Top of Records provided

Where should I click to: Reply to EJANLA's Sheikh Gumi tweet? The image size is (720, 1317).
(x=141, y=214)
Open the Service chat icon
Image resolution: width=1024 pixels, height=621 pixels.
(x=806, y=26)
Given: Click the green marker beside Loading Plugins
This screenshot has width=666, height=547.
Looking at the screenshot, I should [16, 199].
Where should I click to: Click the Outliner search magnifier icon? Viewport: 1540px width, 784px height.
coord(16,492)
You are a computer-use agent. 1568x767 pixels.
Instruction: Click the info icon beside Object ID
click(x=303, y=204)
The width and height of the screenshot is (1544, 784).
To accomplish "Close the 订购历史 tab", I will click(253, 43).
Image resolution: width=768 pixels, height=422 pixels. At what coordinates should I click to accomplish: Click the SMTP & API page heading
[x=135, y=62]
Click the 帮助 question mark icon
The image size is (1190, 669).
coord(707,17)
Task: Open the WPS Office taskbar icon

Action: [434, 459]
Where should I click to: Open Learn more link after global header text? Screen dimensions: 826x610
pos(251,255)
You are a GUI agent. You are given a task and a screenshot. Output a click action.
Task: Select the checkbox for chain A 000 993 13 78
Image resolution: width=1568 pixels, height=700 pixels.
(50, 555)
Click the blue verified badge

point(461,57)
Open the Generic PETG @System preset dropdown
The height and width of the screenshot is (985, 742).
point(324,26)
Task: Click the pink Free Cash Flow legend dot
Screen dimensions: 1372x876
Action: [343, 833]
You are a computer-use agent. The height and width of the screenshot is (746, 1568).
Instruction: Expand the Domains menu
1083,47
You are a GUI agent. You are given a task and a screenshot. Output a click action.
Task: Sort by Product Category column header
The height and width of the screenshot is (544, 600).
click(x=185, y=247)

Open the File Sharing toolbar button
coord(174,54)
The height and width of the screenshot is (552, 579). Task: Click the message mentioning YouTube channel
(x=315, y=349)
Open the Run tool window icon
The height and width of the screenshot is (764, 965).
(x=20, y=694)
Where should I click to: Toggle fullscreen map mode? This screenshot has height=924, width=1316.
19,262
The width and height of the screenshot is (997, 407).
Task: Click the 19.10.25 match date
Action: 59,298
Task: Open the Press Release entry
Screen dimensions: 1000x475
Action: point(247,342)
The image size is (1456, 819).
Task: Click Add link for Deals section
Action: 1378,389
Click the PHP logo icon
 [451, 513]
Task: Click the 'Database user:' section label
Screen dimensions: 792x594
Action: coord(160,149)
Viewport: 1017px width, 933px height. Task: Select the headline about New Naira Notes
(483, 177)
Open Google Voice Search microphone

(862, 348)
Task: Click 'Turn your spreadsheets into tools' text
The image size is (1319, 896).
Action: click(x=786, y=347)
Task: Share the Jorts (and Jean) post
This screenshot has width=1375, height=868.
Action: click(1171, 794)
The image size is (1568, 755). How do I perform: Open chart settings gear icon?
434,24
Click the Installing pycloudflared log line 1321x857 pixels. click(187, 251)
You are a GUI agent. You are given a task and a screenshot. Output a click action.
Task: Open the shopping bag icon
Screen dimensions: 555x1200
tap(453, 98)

Bottom of Records provided

* _Exercise_
Print, from the entries above, the line with "Task: Share the Jorts (and Jean) post", the line with "Task: Open the shopping bag icon" and all lines between them, exactly and with nothing else.

* _Your response_
Task: Share the Jorts (and Jean) post
This screenshot has width=1375, height=868.
Action: click(1171, 794)
The image size is (1568, 755). How do I perform: Open chart settings gear icon?
434,24
Click the Installing pycloudflared log line 1321x857 pixels. click(187, 251)
You are a GUI agent. You are given a task and a screenshot. Output a click action.
Task: Open the shopping bag icon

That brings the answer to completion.